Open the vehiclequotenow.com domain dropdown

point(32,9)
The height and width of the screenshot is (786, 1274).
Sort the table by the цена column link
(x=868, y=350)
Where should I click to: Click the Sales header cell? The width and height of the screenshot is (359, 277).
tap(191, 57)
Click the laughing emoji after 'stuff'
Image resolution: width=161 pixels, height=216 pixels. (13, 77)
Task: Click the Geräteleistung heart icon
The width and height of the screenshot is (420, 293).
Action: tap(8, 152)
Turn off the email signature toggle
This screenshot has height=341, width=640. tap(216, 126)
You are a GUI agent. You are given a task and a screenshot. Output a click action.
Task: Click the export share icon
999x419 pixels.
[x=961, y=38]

━━━━━━━━━━

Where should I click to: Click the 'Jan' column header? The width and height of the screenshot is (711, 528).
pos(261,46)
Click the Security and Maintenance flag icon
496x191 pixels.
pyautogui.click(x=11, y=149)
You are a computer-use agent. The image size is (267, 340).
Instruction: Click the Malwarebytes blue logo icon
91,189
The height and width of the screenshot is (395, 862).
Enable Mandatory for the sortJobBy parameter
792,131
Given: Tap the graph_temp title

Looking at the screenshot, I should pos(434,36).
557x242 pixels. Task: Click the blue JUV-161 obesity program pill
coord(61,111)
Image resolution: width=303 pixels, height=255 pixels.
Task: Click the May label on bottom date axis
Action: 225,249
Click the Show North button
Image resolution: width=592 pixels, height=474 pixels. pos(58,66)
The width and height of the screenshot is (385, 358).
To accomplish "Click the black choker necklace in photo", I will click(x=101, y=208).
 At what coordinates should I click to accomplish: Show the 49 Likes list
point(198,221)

━━━━━━━━━━

What is needed is a single figure, the number of lines in the entries above that contain "agent".

=== RESULT FOR THIS EXERCISE ===
2